Dataset records:
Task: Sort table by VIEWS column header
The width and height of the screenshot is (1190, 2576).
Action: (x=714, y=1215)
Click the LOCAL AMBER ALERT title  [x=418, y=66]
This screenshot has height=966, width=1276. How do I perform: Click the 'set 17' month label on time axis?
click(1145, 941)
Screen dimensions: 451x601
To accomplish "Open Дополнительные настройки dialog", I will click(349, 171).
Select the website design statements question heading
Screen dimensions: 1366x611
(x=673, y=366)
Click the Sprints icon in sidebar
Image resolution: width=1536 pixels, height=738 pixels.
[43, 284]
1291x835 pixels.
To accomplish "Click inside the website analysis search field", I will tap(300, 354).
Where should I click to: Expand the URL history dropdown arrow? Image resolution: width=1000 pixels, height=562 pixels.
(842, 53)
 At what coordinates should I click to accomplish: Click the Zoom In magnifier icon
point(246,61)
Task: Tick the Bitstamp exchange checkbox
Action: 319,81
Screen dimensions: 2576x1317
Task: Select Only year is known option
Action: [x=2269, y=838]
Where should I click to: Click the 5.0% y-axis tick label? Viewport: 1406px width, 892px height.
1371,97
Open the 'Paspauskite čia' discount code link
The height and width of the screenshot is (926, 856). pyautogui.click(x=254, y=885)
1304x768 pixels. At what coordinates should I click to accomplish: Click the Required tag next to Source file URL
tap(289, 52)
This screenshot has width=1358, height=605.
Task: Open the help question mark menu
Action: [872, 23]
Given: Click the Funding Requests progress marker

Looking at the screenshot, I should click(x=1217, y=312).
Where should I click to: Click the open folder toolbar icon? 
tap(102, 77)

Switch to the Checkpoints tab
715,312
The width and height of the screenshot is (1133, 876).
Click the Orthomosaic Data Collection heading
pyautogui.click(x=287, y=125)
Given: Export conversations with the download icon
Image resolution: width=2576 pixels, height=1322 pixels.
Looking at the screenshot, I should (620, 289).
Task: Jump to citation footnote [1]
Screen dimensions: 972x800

• **Exercise**
Can you turn every line of the items above into a numbered list, leaving out the blank lines?

• **Result of the task**
1. Task: Sort table by VIEWS column header
2. The width and height of the screenshot is (1190, 2576).
3. Action: (x=714, y=1215)
4. Click the LOCAL AMBER ALERT title  [x=418, y=66]
5. This screenshot has height=966, width=1276. How do I perform: Click the 'set 17' month label on time axis?
6. click(1145, 941)
7. Screen dimensions: 451x601
8. To accomplish "Open Дополнительные настройки dialog", I will click(349, 171).
9. Select the website design statements question heading
10. Screen dimensions: 1366x611
11. (x=673, y=366)
12. Click the Sprints icon in sidebar
13. Image resolution: width=1536 pixels, height=738 pixels.
14. [43, 284]
15. 1291x835 pixels.
16. To accomplish "Click inside the website analysis search field", I will tap(300, 354).
17. Where should I click to: Expand the URL history dropdown arrow? Image resolution: width=1000 pixels, height=562 pixels.
18. (842, 53)
19.  At what coordinates should I click to accomplish: Click the Zoom In magnifier icon
20. point(246,61)
21. Task: Tick the Bitstamp exchange checkbox
22. Action: 319,81
23. Screen dimensions: 2576x1317
24. Task: Select Only year is known option
25. Action: [x=2269, y=838]
26. Where should I click to: Click the 5.0% y-axis tick label? Viewport: 1406px width, 892px height.
27. 1371,97
28. Open the 'Paspauskite čia' discount code link
29. The height and width of the screenshot is (926, 856). pyautogui.click(x=254, y=885)
30. 1304x768 pixels. At what coordinates should I click to accomplish: Click the Required tag next to Source file URL
31. tap(289, 52)
32. This screenshot has width=1358, height=605.
33. Task: Open the help question mark menu
34. Action: [872, 23]
35. Given: Click the Funding Requests progress marker
36. Looking at the screenshot, I should click(x=1217, y=312).
37. Where should I click to: Click the open folder toolbar icon? 
38. tap(102, 77)
39. Switch to the Checkpoints tab
40. 715,312
41. The width and height of the screenshot is (1133, 876).
42. Click the Orthomosaic Data Collection heading
43. pyautogui.click(x=287, y=125)
44. Given: Export conversations with the download icon
45. Image resolution: width=2576 pixels, height=1322 pixels.
46. Looking at the screenshot, I should (620, 289).
47. Task: Jump to citation footnote [1]
48. Screen dimensions: 972x800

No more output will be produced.